Thus, the present study aimed to characterize P. haitanensis’ functional genome and identify novel genes. The high-throughput sequencing platform Illumina HiSeq 2000 was used to profile the transcriptome of P. haitanensis. We constructed a library with mixed samples, including sporophytes and gametophytes of P. haitanensis, which were cultured under different conditions. Nearly 120 million reads totaling over 9 billion bp of high-quality DNA sequence with an average read length of 90 bp were obtained. These sequences were assembled into 24,575 unigenes by trinity de novo transcriptome assembly software [20], and approximately 70% of these unigenes were already annotated, as identified by BLAST searches against the SwissProt (http://expasy.org/tools/blast), Kyoto Encyclopedia of Genes and Genomes (KEGG, http://www.genome.jp/kegg), Clusters of orthologous groups (COG, http://www.ncbi.nlm.nih.gov/COG/), Nr (http://blast.ncbi.nlm.nih.gov/Blast.cgi) and gene ontology (GO) databases.

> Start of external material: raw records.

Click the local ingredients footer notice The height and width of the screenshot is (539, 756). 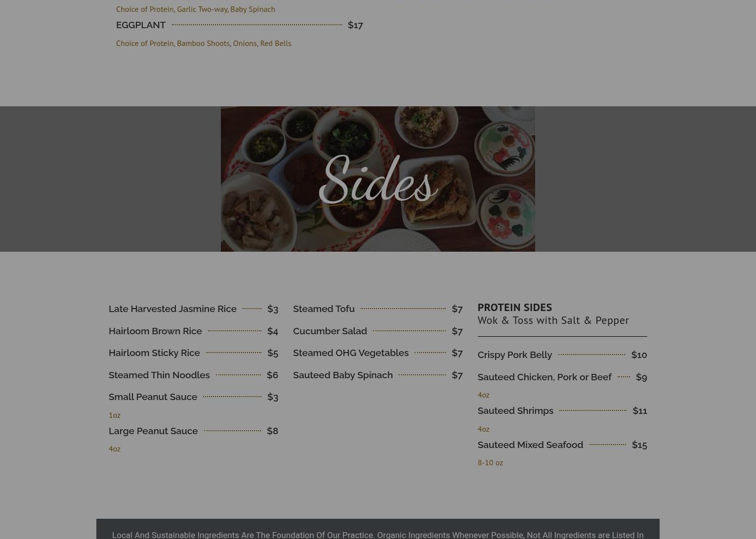pyautogui.click(x=378, y=534)
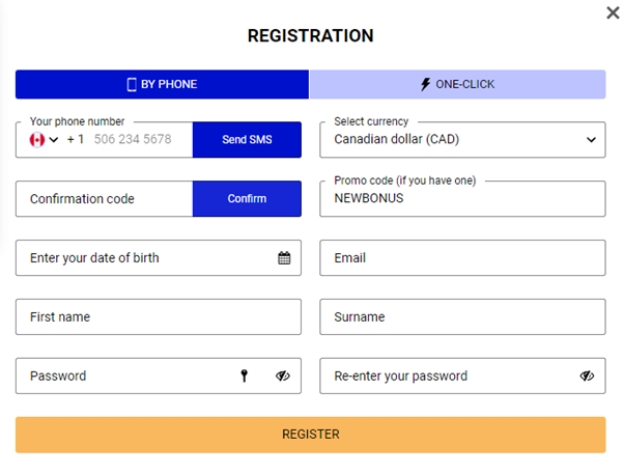Click the phone icon on By Phone tab
Image resolution: width=624 pixels, height=473 pixels.
click(x=131, y=84)
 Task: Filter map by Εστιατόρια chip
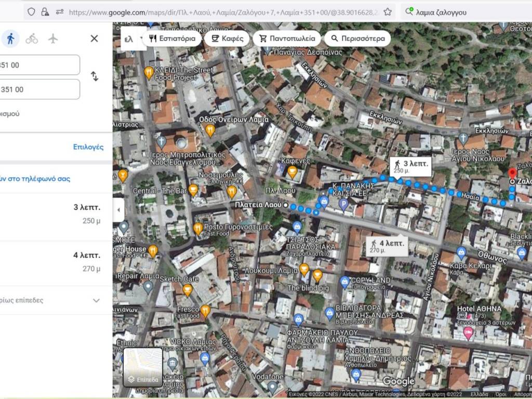tap(172, 38)
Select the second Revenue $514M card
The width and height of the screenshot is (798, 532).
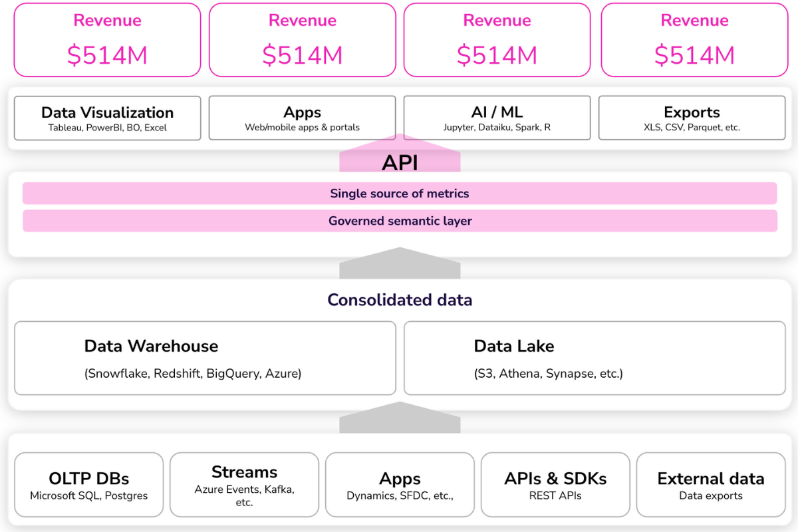(x=303, y=39)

A total of 2,727 cSSR (cDNA simple sequence repeat) markers of P. haitanensis also have been developed based on these unigenes by MicroSAtellite (MISA, http://pgrc.ipk-gatersleben.de/misa/) software. These assembled, annotated transcriptome sequences and SSR markers provide a valuable genomic resource for further studying the molecular basis of P. haitanensis’ special biological features and for marker-assisted selective breeding in P. haitanensis.

Results

Illumina sequencing and de novo assembly

To characterize the functional genome and identify novel genes in P. haitanensis, we constructed a Solexa cDNA library with mixed samples as listed in Additional file 1. Using Illumina paired-end sequencing technology, each reaction can yield 2×90 bp independent reads from either end of a DNA fragment. In this study, a total of 119,718,486 reads from the library were obtained. After removing adaptor sequences, empty reads and low quality sequences, 102,967,578 (86.01%) clean reads were obtained with 96.43% Q20 bases (base quality greater than 20) (Table 1). Based on the high quality reads, a total of 44,269 contigs from the library were assembled with an average length of 375 bp by using the de novo assembly program Trinity.

Table 1.

Summary of the P. haitanensis transcriptome

Item Number
Total number of raw reads
119,718,486
Total number of clean reads
102,967,578
Total base pairs (bp)
9,267,082,020
Average read length
90
Q20
96.43%
GC percentage
63.99%
Total number of contigs
44,269
Mean length of contigs
375
Total number of unigenes
24,575
Mean length of unigenes
645
N50 913

With paired-end reads, it is possible to identify contigs derived from the same transcript as well as the distances between these contigs. We, therefore, mapped the reads back to the contigs, and then with the paired-end information joined contigs into unigenes whose sequences could not be extended on either end. As a result, 24,575 unigenes with an average length of 645 bp were obtained. The length of these assembled unigenes ranged from 200 to 11,338 bp, their size distribution is shown in Figure 1. In these unigenes, the GC percentage was 63.99%. To demonstrate the quality of sequencing data, we randomly selected 10 unigenes and designed 10 pairs of primers for RT-PCR amplification. In this analysis, all 10 primer pairs resulted in a band of the expected size, and the identity of all ten PCR products were confirmed by Sanger sequencing (data not shown).

Figure 1.

Figure 1

Length distribution of all unigenes mapped from contigs of the P. haitanensis transcriptome.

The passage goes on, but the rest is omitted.